Re: Re: Re: [PATCH 3/4] mm/memofy-failure.c: optimize hwpoison_filter

From: zhenwei pi
Date: Sat May 07 2022 - 05:23:08 EST


On 5/7/22 16:20, Naoya Horiguchi wrote:
On Sat, May 07, 2022 at 08:28:05AM +0800, zhenwei pi wrote:

On 5/7/22 00:28, David Hildenbrand wrote:
On 06.05.22 15:38, zhenwei pi wrote:


On 5/6/22 16:59, Naoya Horiguchi wrote:
On Fri, Apr 29, 2022 at 10:22:05PM +0800, zhenwei pi wrote:
In the memory failure procedure, hwpoison_filter has higher priority,
if memory_filter() filters the error event, there is no need to do
the further work.

Could you clarify what problem you are trying to solve (what does
"optimize" mean in this context or what is the benefit)?


OK. The background of this work:
As well known, the memory failure mechanism handles memory corrupted
event, and try to send SIGBUS to the user process which uses this
corrupted page.

For the virtualization case, QEMU catches SIGBUS and tries to inject MCE
into the guest, and the guest handles memory failure again. Thus the
guest gets the minimal effect from hardware memory corruption.

The further step I'm working on:
1, try to modify code to decrease poisoned pages in a single place
(mm/memofy-failure.c: simplify num_poisoned_pages_dec in this series).

This is fine to me.


2, try to use page_handle_poison() to handle SetPageHWPoison() and
num_poisoned_pages_inc() together. It would be best to call
num_poisoned_pages_inc() in a single place too. I'm not sure if this is
possible or not, please correct me if I misunderstand.

SetPageHWPoison() can be cancelled in memory_failure(), so simply bundling
it with num_poisoned_pages_inc() might not be optimal. I think that
action_result() is supposed to be called when memory error handling is
effective (not filtered, not cancelled). So moving num_poisoned_pages_inc()
(and notification code in your plan) into this function might be good.

OK, I'll remove this patch(mm/memofy-failure.c: optimize hwpoison_filter) from this series, and fix the other 3 patches in the v2 version. Then try to implement/test as your suggestion in another series.


3, introduce memory failure notifier list in memory-failure.c: notify
the corrupted PFN to someone who registers this list.

- [Raw data]

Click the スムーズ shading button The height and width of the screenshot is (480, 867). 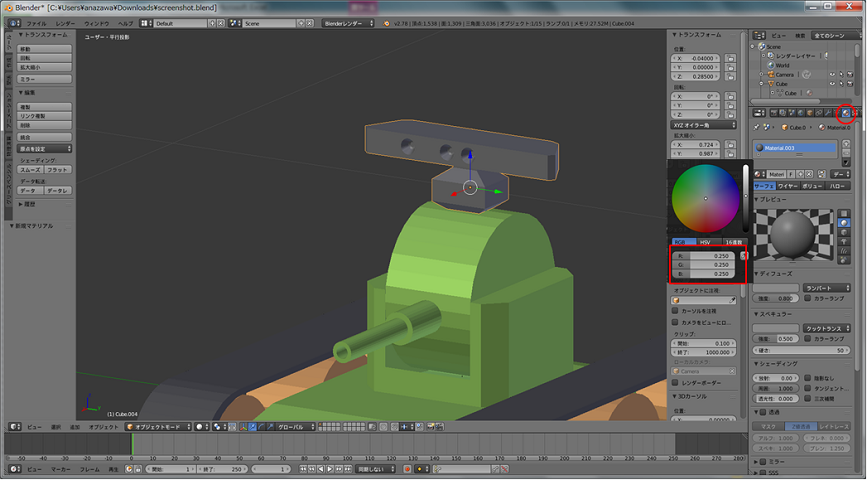click(30, 169)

- [The tasks]
• 1. List the people named as authors of messages in the memory-failure patch thread.
• 2. Carry on the memory-failure patch thread from its last line.
The data were gathered from a different source than the memory-failure patch thread.

- [Responses per task]
• 1. zhenwei pi, Naoya Horiguchi, David Hildenbrand

• 2.
If I can complete [1] and [2] part, [3] will be quite easy(just call
notifier list after increasing poisoned page).

4, introduce memory recover VQ for memory balloon device, and registers
memory failure notifier list. During the guest kernel handles memory
failure, balloon device gets notified by memory failure notifier list,
and tells the host to recover the corrupted PFN(GPA) by the new VQ.

Most probably you might want to do that asynchronously, and once the
callback succeeds, un-poison the page.

Yes!


5, host side remaps the corrupted page(HVA), and tells the guest side to
unpoison the PFN(GPA). Then the guest fixes the corrupted page(GPA)
dynamically.

I think QEMU already does that during reboots. Now it would be triggered
by the guest for individual pages.

Yes, currently QEMU supports to un-poison corrupted pages during
reset/reboot. We can reuse some code to do the work in this case, this
allows a VM to fix corrupted pages as soon as possible(also no need to
reset/reboot).

So this finally allows to replace broken page mapped to guest with
a healthy page without rebooting the guest. That sounds helpful.

Thanks,
Naoya Horiguchi

Yes, it's my plan. Thanks for your suggestions!



Because [4] and [5] are related to balloon device, also CC Michael,
David and Jason.

Doesn't sound too crazy for me, although it's a shame that we always
have to use virtio-balloon for such fairly balloon-unrelated things.

Thanks!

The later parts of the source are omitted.